What you have to do
Could you turn the material below into a numbered list with one line per item, leaving out the blank lines and the pictures?

Dataset rows

[Begin]

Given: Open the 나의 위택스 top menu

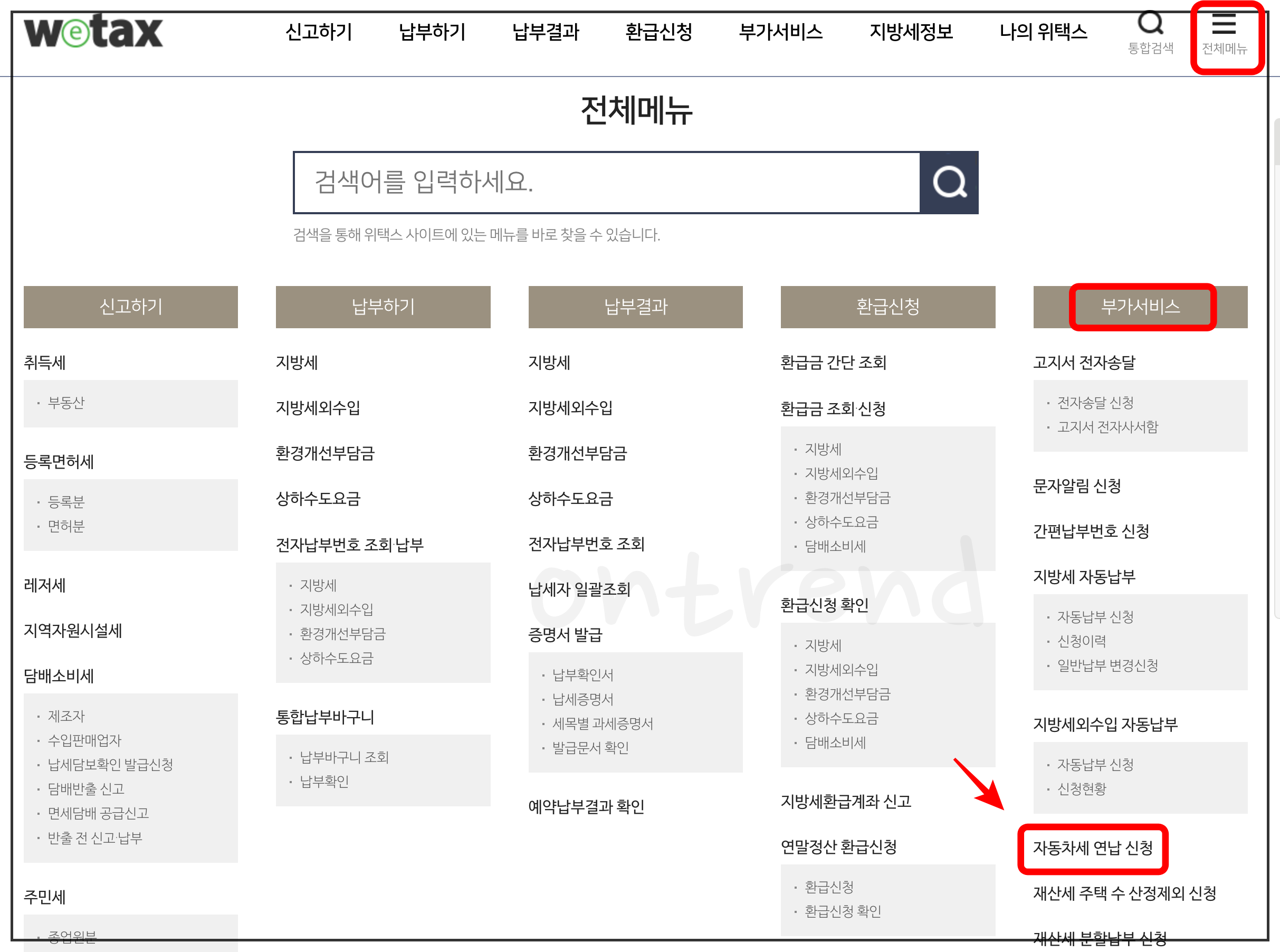Looking at the screenshot, I should [1043, 32].
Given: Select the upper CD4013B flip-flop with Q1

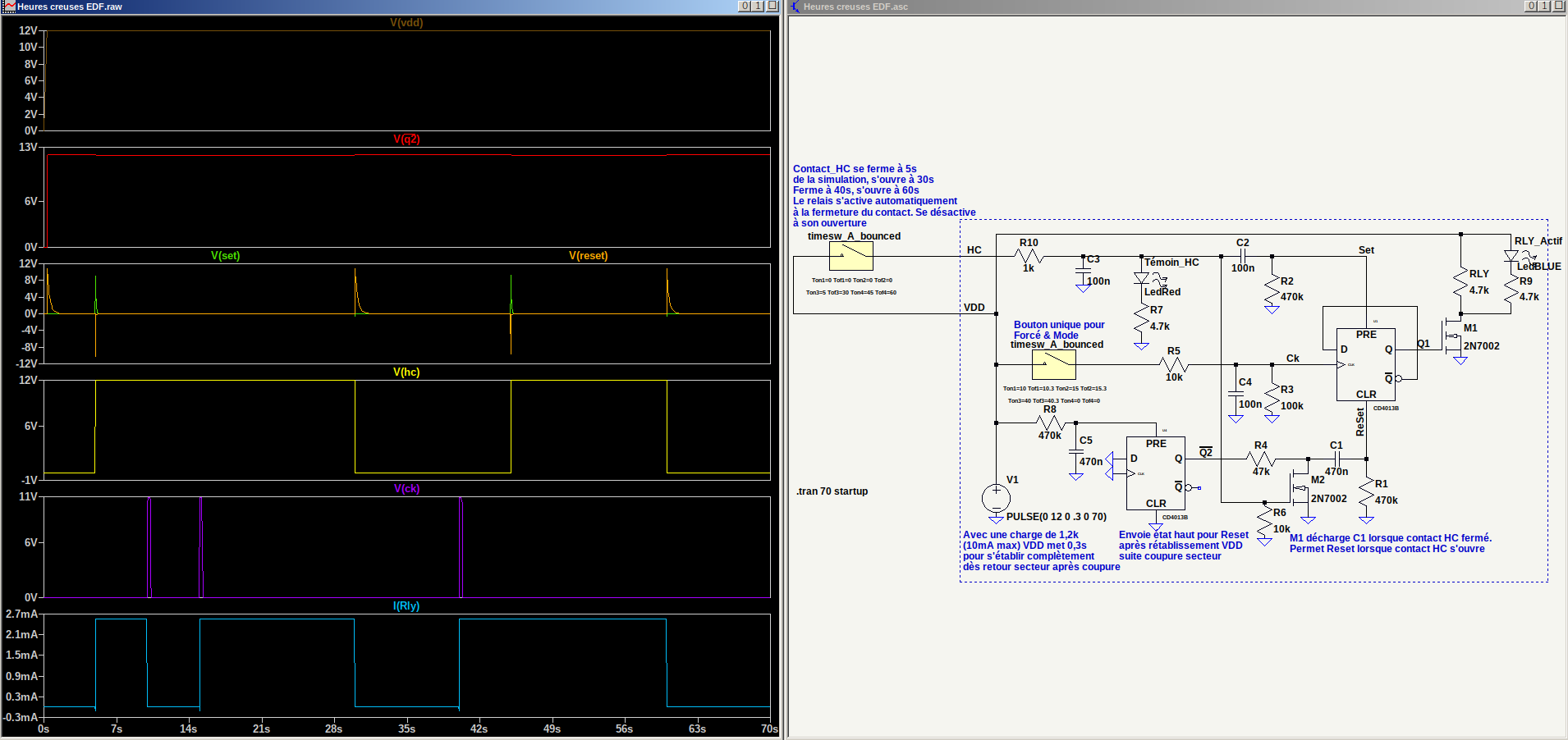Looking at the screenshot, I should pos(1366,364).
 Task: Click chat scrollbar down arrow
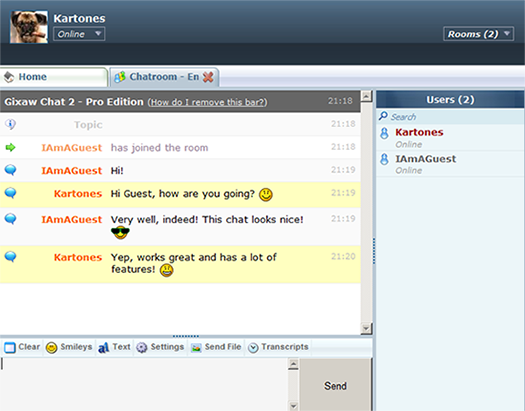point(366,328)
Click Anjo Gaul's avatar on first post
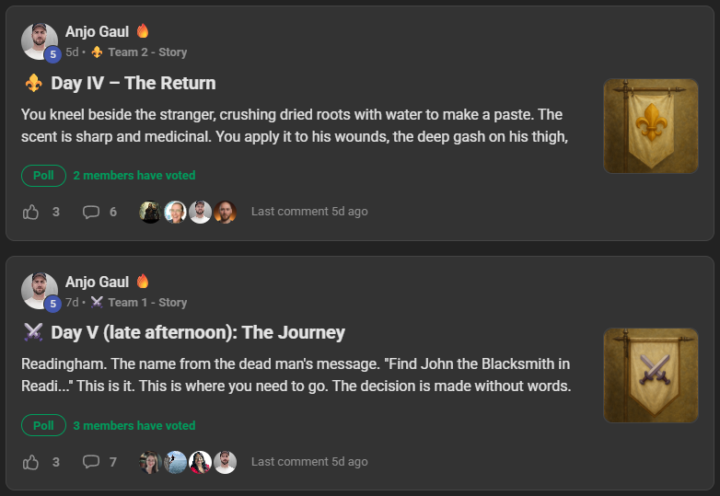 (40, 41)
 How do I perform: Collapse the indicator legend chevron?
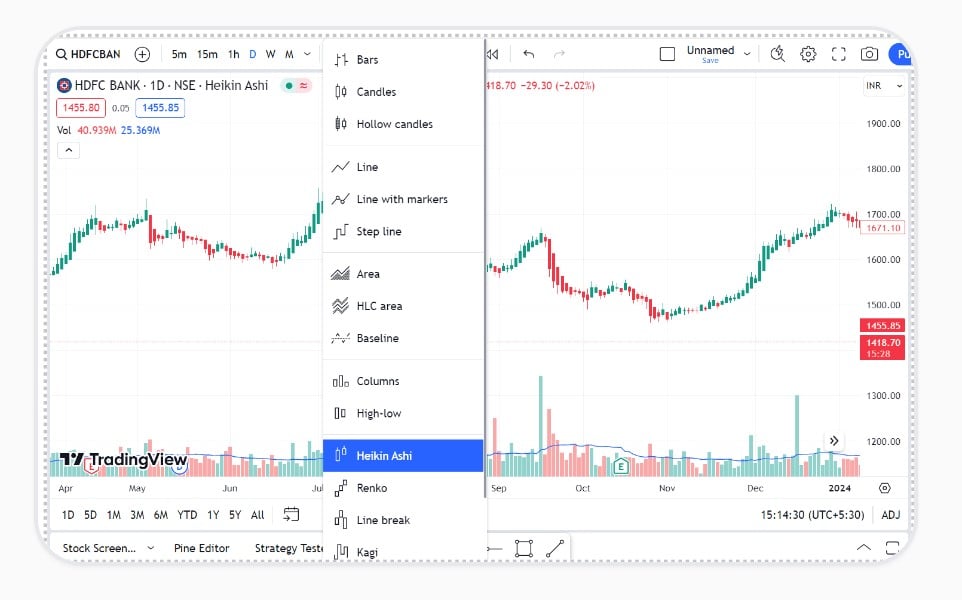[x=68, y=150]
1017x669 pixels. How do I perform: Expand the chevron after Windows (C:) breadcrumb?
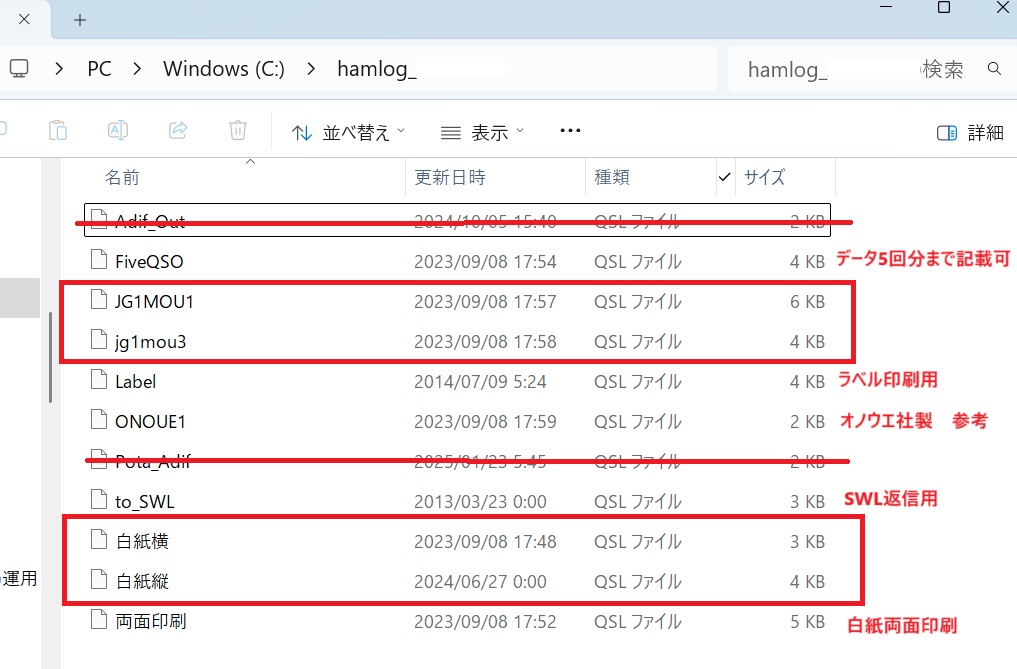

[End]

Worked solution
1. Given: Open the 나의 위택스 top menu
2. Looking at the screenshot, I should [1043, 32].
3. Given: Select the upper CD4013B flip-flop with Q1
4. Looking at the screenshot, I should pos(1366,364).
5.  Task: Click chat scrollbar down arrow
6. point(366,328)
7. Click Anjo Gaul's avatar on first post
8.  (40, 41)
9.  How do I perform: Collapse the indicator legend chevron?
10. [x=68, y=150]
11. 1017x669 pixels. How do I perform: Expand the chevron after Windows (C:) breadcrumb?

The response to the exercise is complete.